I have long hoped for a message from Hindustan; have dispatched a man there—a rather different kind of servant—and waited for word. Did he send me a signal in the shape of a Storm? It’s possible, after all. My man is marked, in more senses than one.
He has always had a sense for the dramatic.
The light dims. The room, small enough for a prison cell, sumptuous enough for a manor house study, shrinks to the size of a spotlight. In its gilded disk sits milady, now still writing, now folding up the paper and slipping it inside her bodice. The chair she sits on is high-backed and solid, suggesting the proud discomfort of a throne. Milady’s gaze is trained into the void beyond the light, where the audience cowers in long rows. A steely gaze
, unwavering. Brave is the patron who dares to move, or cough.
Then: a shiver in the floorboards, a rumble deep beneath the seats; releasing the tension; promising change. In answer to an unseen engine’s groan, the stage begins to slowly spin upon a central axis, until the patterned wall of milady’s room forms a tidy parting line between two equal halves of stage. On the left: the throne and its occupant, now in aquiline profile. The lights dim on this portion of the stage only to rise on the other side. Here then—on the right, the stage’s East—emerges a fresh scene, also in profile. It’s an oriental cityscape, marked by a dusty street and an imitation palm tree; by the flat roofline and dirty whitewash of a building overhung by the sign of a red bicycle. A man stands underneath the sign, dark-haired, European, his face paint so thick, it drains all expression from his features.
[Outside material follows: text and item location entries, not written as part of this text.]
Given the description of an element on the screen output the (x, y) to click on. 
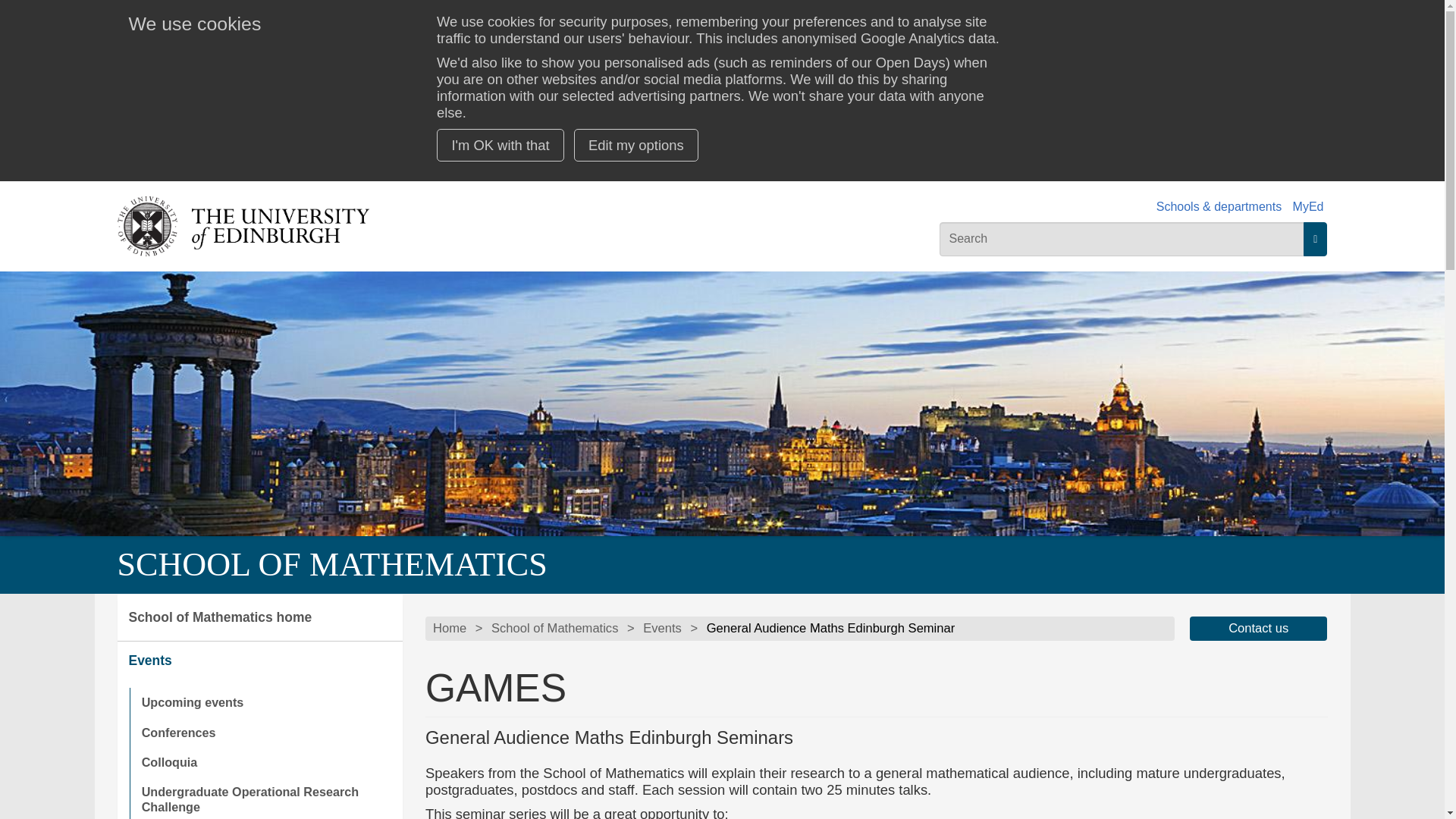
Upcoming events (266, 702)
Undergraduate Operational Research Challenge (266, 798)
Contact us (1258, 628)
MyEd (1307, 205)
School of Mathematics home (259, 617)
SCHOOL OF MATHEMATICS (331, 564)
Events (259, 660)
Colloquia (266, 762)
Conferences (266, 732)
School of Mathematics (554, 628)
Given the description of an element on the screen output the (x, y) to click on. 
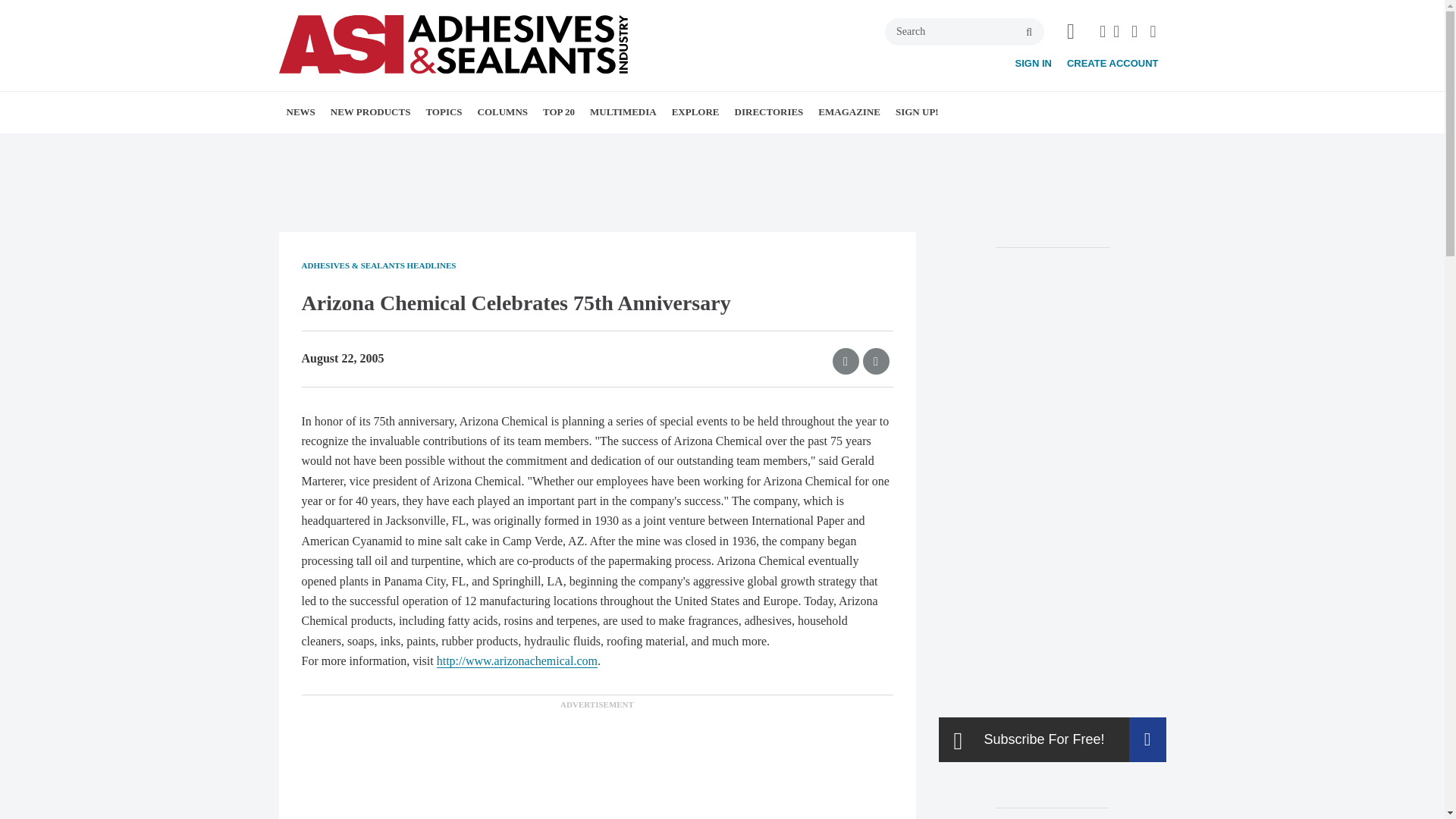
NEW PRODUCTS (371, 111)
MARKET TRENDS (402, 145)
SUSTAINABILITY (564, 145)
TOPICS (442, 111)
Search (964, 31)
SIGN IN (1032, 62)
search (1029, 32)
STRATEGIC SOLUTIONS (582, 145)
COLUMNS (502, 111)
SPECIALTY CHEMICALS INSIGHTS (577, 145)
2022 WORLD ADHESIVE AND SEALANT CONFERENCE (384, 154)
NEWS (301, 111)
COMPOSITES (562, 145)
Search (964, 31)
FINISHED ADHESIVES AND SEALANTS (512, 154)
Given the description of an element on the screen output the (x, y) to click on. 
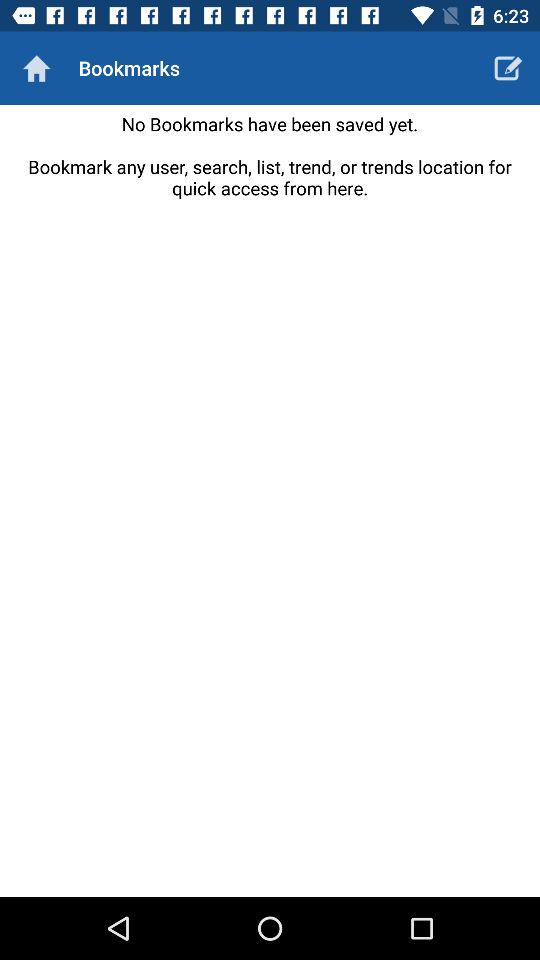
tap item at the top right corner (508, 67)
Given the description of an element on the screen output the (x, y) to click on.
He stands motionless, neck craned upwards towards the sign.
The next moment, a child runs onto the stage from the no-space that is offstage right, a boy in a knee-length orange shirt without collar or buttons, and a prayer mark on his brown-skinned forehead. Strapped to his chest he carries a calendar, outlandish in size, its topmost leaf showing nothing but the name of the month.
The child stops in his tracks; looks around; screws up his eyes to penetrate the gloom that shields the audience. Now he turns, studies the man underneath the sign; saunters over to the parting line dividing right from left and cranes his neck around to see. Satisfied, he faces the audience once more and, in an exaggerated gesture, thumbs at the dark side of the stage, then taps his chest, where MAY is written in black figures. He tears off the page and blows his nose on it, revealing APRIL; mimes wiping his arse with that, revealing MARCH. A nod and stamp of the feet confirms the month. Then the boy runs over to the frozen European and gives his sleeve a playful tug before skipping off the stage.
The tug sets things in motion. The man unfreezes; swivels his head; steps closer to the painted door. One hand finds the doorknob; the other makes to knock.